>> START TEXT
Re: [gmx-users] GROMACS performance issues on POWER9/V100 node

2020-04-24 Thread Jonathan D. Halverson
I cannot force the pinning via GROMACS so I will look at what can be done with 
hwloc.

On the POWER9 the hardware appears to be detected correctly (only Intel gives 
note):
Running on 1 node with total 128 cores, 128 logical cores, 1 compatible GPU

But during the build it fails the HarwareUnitTests:
https://github.com/jdh4/running_gromacs/blob/master/03_benchmarks/build.log#L3338


Here are more benchmarks based on Kevin and Szilárd's suggestions:

ADH (134177 atoms, 
ftp://ftp.gromacs.org/pub/benchmarks/ADH_bench_systems.tar.gz)
2019.6, PME and cubic box
nsteps = 4

Intel Broadwell-NVIDIA P100
ntomp (rate, wall time)
1 (21 ns/day, 323 s)
4 (56 ns/day, 123 s)
8 (69 ns/day, 100 s)

IBM POWER9-NVIDIA V100
ntomp (rate, wall time)
 1 (14 ns/day, 500 s)
 1 (14 ns/day, 502 s)
 1 (14 ns/day, 510 s)
 4 (19 ns/day, 357 s)
 4 (17 ns/day, 397 s)
 4 (20 ns/day, 346 s)
 8 (30 ns/day, 232 s)
 8 (24 ns/day, 288 s)
 8 (31 ns/day, 222 s)
16 (59 ns/day, 117 s)
16 (65 ns/day, 107 s)
16 (63 ns/day, 110 s) [md.log on GitHub is https://bit.ly/3aCm1gw]
32 (89 ns/day,  76 s)
32 (93 ns/day,  75 s)
32 (89 ns/day,  78 s)
64 (57 ns/day, 122 s)
64 (43 ns/day, 159 s)
64 (46 ns/day, 152 s)

Yes, there is variability between identical runs for POWER9/V100.

For the Intel case, ntomp equals the number of physical cores. For the IBM 
case, ntomp is equal to the number of hardware threads (4 hardware threads per 
physical core). On a physical core basis, these number are looking better but 
clearly there are still problems.

I tried different values for -pinoffset but didn't see performance gains that 
could't be explained by the variation from run to run.

I've written to contacts at ORNL and IBM.
>> END TEXT
AIM: Resume the forum post above on GROMACS performance on a POWER9/V100 node, writing on from its final sentence.
>> START INFORMATION PROVIDED
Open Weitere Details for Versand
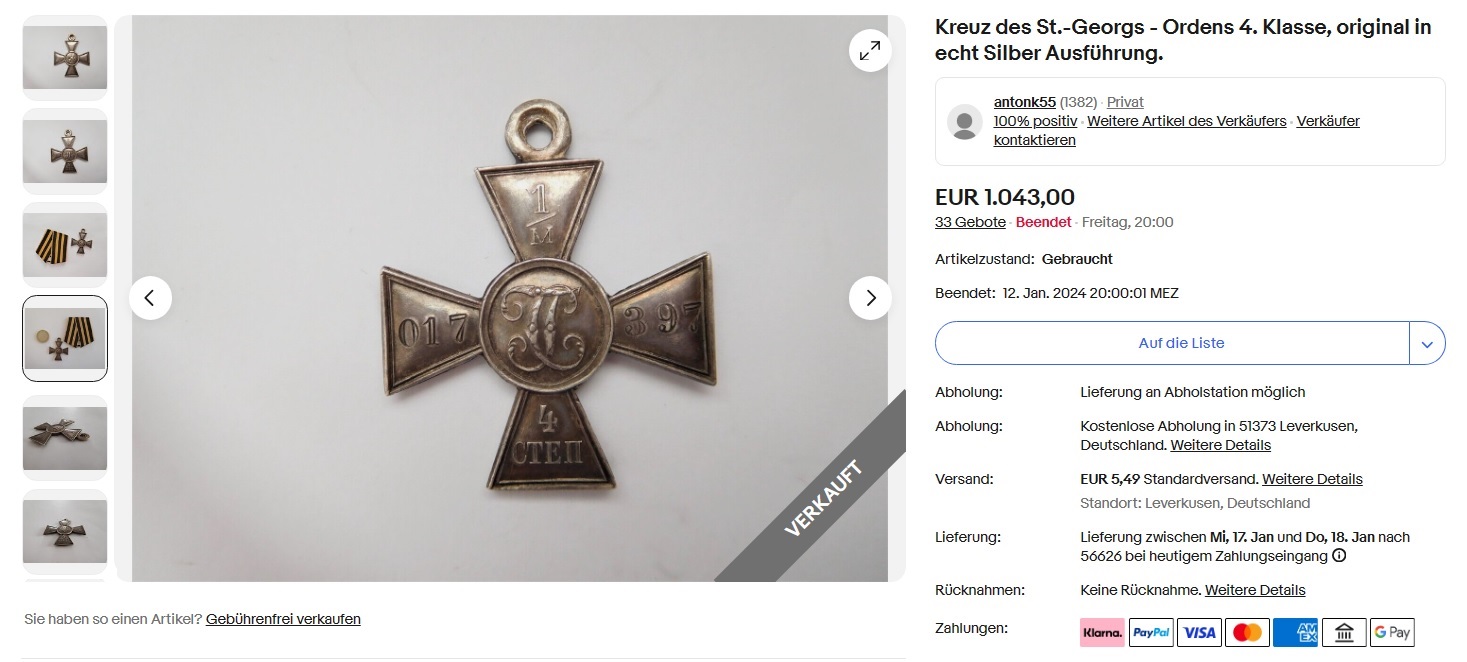This screenshot has height=662, width=1467. (1312, 479)
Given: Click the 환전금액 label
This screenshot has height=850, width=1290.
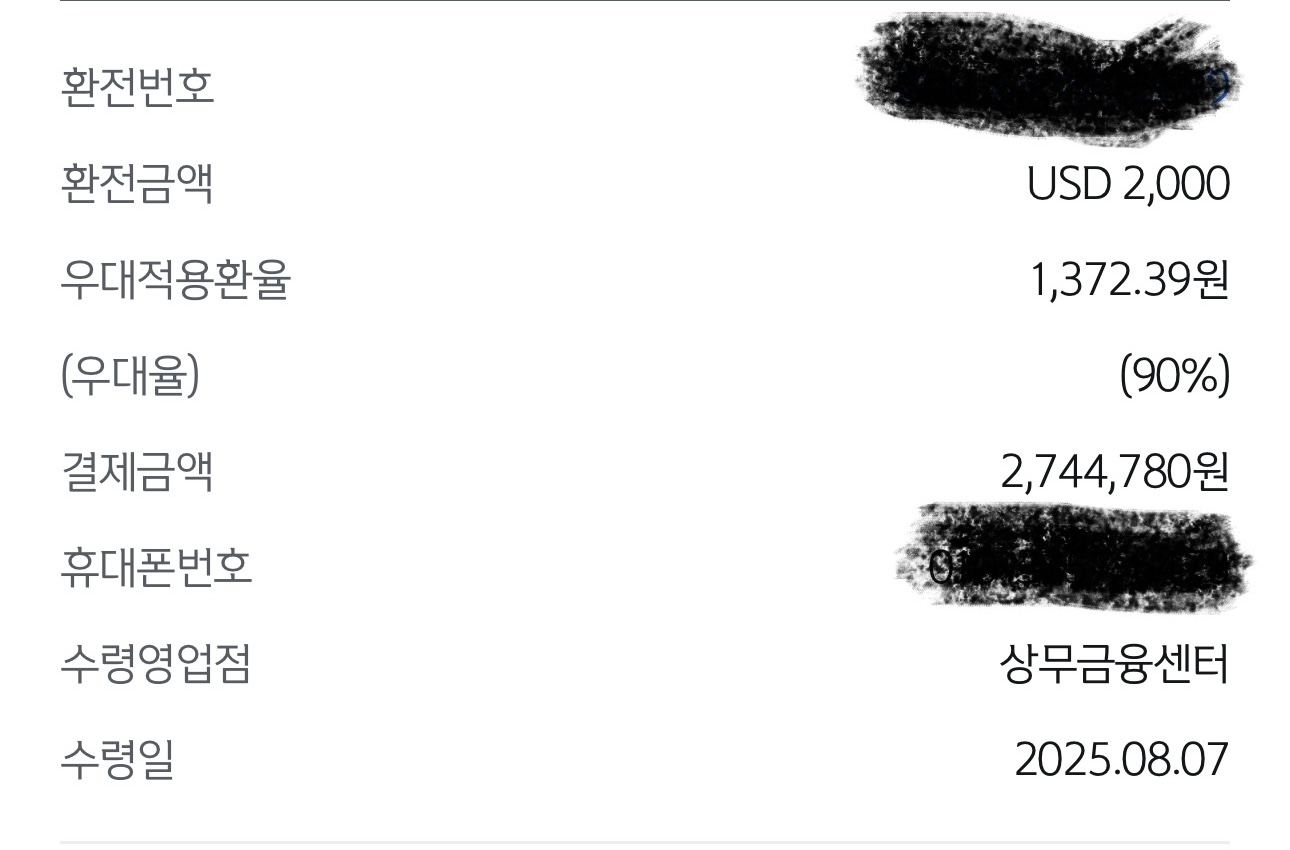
>> END INFORMATION PROVIDED
TASK RESULT:
Jon


From: gromacs.org_gmx-users-boun...@maillist.sys.kth.se 
 on behalf of Szilárd Páll 

Sent: Friday, April 24, 2020 10:23 AM
To: Discussion list for GROMACS users 
Subject: Re: [gmx-users] GROMACS performance issues on POWER9/V100 node

Using a single thread per GPU as the linked log files show is not
sufficient for GROMACS (and any modern machine should have more than that
anyway), but I imply from your mail that this only meant to debug
performance instability?

Your performance variations with Power9 may be related that you are either
not setting affinities or the affinity settings is not correct. However,
you also have some job scheduler in the way (that I suspect is either not
configured well or is not passed the required options to correctly assign
resources to jobs) and obfuscates machine layout and makes things look
weird to mdrun [1].

I suggest to simplify the problem and try to debug it step-by-step. Start
with allocating full nodes and test that you can pin (either with mdurun
-pin on or hwloc) and avoid [1], get an understanding of what should you
expect from the node sharing that seem to not work correctly. Building
GROMACS with hwloc may help as you get better reporting in the log.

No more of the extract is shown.